» **Records for this task**
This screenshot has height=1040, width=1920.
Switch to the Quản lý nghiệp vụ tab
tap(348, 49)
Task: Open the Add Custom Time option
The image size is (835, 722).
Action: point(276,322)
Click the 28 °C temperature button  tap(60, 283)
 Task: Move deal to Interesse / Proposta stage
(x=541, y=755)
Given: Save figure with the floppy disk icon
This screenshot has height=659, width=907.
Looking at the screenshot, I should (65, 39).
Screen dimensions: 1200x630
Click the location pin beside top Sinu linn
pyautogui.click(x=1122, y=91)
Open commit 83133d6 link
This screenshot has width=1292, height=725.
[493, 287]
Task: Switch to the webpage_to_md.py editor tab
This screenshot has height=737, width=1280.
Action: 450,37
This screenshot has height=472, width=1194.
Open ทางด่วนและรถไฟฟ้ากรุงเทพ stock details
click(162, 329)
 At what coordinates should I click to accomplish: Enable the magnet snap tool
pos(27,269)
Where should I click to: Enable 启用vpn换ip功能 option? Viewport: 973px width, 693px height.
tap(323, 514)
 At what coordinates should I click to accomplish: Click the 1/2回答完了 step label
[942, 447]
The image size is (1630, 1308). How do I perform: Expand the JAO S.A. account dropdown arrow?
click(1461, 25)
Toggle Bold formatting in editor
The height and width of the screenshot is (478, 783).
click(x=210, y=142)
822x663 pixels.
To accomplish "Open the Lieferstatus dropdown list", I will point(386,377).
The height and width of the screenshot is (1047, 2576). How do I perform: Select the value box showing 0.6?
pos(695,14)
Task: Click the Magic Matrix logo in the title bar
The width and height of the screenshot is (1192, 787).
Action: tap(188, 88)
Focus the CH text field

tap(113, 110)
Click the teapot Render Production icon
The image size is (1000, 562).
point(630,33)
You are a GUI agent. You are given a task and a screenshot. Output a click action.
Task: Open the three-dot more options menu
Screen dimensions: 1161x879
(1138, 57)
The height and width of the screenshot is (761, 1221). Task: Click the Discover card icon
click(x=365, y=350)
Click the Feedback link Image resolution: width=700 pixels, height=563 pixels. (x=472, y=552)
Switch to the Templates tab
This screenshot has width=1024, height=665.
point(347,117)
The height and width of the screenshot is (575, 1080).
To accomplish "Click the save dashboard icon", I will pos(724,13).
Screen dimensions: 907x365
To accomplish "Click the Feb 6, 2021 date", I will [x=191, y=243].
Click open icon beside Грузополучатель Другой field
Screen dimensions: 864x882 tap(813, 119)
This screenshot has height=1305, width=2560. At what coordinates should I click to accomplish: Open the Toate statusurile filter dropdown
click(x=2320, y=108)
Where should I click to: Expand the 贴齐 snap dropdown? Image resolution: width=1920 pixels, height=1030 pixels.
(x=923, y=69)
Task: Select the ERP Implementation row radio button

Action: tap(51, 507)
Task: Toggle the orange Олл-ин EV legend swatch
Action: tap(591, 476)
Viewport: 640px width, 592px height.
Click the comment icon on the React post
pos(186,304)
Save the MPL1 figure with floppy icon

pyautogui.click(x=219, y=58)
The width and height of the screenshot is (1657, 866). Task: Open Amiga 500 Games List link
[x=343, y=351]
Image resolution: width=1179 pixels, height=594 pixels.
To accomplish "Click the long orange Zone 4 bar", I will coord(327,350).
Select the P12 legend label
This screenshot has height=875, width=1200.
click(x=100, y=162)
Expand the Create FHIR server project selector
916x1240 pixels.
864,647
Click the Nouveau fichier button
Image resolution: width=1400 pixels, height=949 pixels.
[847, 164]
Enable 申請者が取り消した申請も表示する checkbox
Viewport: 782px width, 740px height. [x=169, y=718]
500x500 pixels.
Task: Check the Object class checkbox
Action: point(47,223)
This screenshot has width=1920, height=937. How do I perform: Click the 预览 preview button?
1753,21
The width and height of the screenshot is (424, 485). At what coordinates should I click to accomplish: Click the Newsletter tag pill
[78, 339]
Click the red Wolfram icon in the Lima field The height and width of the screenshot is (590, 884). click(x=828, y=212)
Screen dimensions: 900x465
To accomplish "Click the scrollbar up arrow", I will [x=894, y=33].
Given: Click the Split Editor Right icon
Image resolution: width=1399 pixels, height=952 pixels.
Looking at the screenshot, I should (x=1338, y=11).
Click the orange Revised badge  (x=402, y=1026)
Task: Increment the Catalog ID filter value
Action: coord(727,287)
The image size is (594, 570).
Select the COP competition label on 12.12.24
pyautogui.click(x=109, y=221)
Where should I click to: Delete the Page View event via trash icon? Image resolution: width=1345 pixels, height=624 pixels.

» **Exercise instructions**
Reproduce the entries exactly as they appear.

» **Answer to the problem**
This screenshot has height=1040, width=1920.
Switch to the Quản lý nghiệp vụ tab
tap(348, 49)
Task: Open the Add Custom Time option
The image size is (835, 722).
Action: point(276,322)
Click the 28 °C temperature button  tap(60, 283)
 Task: Move deal to Interesse / Proposta stage
(x=541, y=755)
Given: Save figure with the floppy disk icon
This screenshot has height=659, width=907.
Looking at the screenshot, I should (65, 39).
Screen dimensions: 1200x630
Click the location pin beside top Sinu linn
pyautogui.click(x=1122, y=91)
Open commit 83133d6 link
This screenshot has width=1292, height=725.
[493, 287]
Task: Switch to the webpage_to_md.py editor tab
This screenshot has height=737, width=1280.
Action: 450,37
This screenshot has height=472, width=1194.
Open ทางด่วนและรถไฟฟ้ากรุงเทพ stock details
click(162, 329)
 At what coordinates should I click to accomplish: Enable the magnet snap tool
pos(27,269)
Where should I click to: Enable 启用vpn换ip功能 option? Viewport: 973px width, 693px height.
tap(323, 514)
 At what coordinates should I click to accomplish: Click the 1/2回答完了 step label
[942, 447]
The image size is (1630, 1308). How do I perform: Expand the JAO S.A. account dropdown arrow?
click(1461, 25)
Toggle Bold formatting in editor
The height and width of the screenshot is (478, 783).
click(x=210, y=142)
822x663 pixels.
To accomplish "Open the Lieferstatus dropdown list", I will point(386,377).
The height and width of the screenshot is (1047, 2576). How do I perform: Select the value box showing 0.6?
pos(695,14)
Task: Click the Magic Matrix logo in the title bar
The width and height of the screenshot is (1192, 787).
Action: tap(188, 88)
Focus the CH text field

tap(113, 110)
Click the teapot Render Production icon
The image size is (1000, 562).
point(630,33)
You are a GUI agent. You are given a task and a screenshot. Output a click action.
Task: Open the three-dot more options menu
Screen dimensions: 1161x879
(1138, 57)
The height and width of the screenshot is (761, 1221). Task: Click the Discover card icon
click(x=365, y=350)
Click the Feedback link Image resolution: width=700 pixels, height=563 pixels. (x=472, y=552)
Switch to the Templates tab
This screenshot has width=1024, height=665.
point(347,117)
The height and width of the screenshot is (575, 1080).
To accomplish "Click the save dashboard icon", I will pos(724,13).
Screen dimensions: 907x365
To accomplish "Click the Feb 6, 2021 date", I will [x=191, y=243].
Click open icon beside Грузополучатель Другой field
Screen dimensions: 864x882 tap(813, 119)
This screenshot has height=1305, width=2560. At what coordinates should I click to accomplish: Open the Toate statusurile filter dropdown
click(x=2320, y=108)
Where should I click to: Expand the 贴齐 snap dropdown? Image resolution: width=1920 pixels, height=1030 pixels.
(x=923, y=69)
Task: Select the ERP Implementation row radio button

Action: tap(51, 507)
Task: Toggle the orange Олл-ин EV legend swatch
Action: tap(591, 476)
Viewport: 640px width, 592px height.
Click the comment icon on the React post
pos(186,304)
Save the MPL1 figure with floppy icon

pyautogui.click(x=219, y=58)
The width and height of the screenshot is (1657, 866). Task: Open Amiga 500 Games List link
[x=343, y=351]
Image resolution: width=1179 pixels, height=594 pixels.
To accomplish "Click the long orange Zone 4 bar", I will coord(327,350).
Select the P12 legend label
This screenshot has height=875, width=1200.
click(x=100, y=162)
Expand the Create FHIR server project selector
916x1240 pixels.
864,647
Click the Nouveau fichier button
Image resolution: width=1400 pixels, height=949 pixels.
[847, 164]
Enable 申請者が取り消した申請も表示する checkbox
Viewport: 782px width, 740px height. [x=169, y=718]
500x500 pixels.
Task: Check the Object class checkbox
Action: point(47,223)
This screenshot has width=1920, height=937. How do I perform: Click the 预览 preview button?
1753,21
The width and height of the screenshot is (424, 485). At what coordinates should I click to accomplish: Click the Newsletter tag pill
[78, 339]
Click the red Wolfram icon in the Lima field The height and width of the screenshot is (590, 884). click(x=828, y=212)
Screen dimensions: 900x465
To accomplish "Click the scrollbar up arrow", I will [x=894, y=33].
Given: Click the Split Editor Right icon
Image resolution: width=1399 pixels, height=952 pixels.
Looking at the screenshot, I should (x=1338, y=11).
Click the orange Revised badge  (x=402, y=1026)
Task: Increment the Catalog ID filter value
Action: coord(727,287)
The image size is (594, 570).
Select the COP competition label on 12.12.24
pyautogui.click(x=109, y=221)
Where should I click to: Delete the Page View event via trash icon? Image resolution: width=1345 pixels, height=624 pixels.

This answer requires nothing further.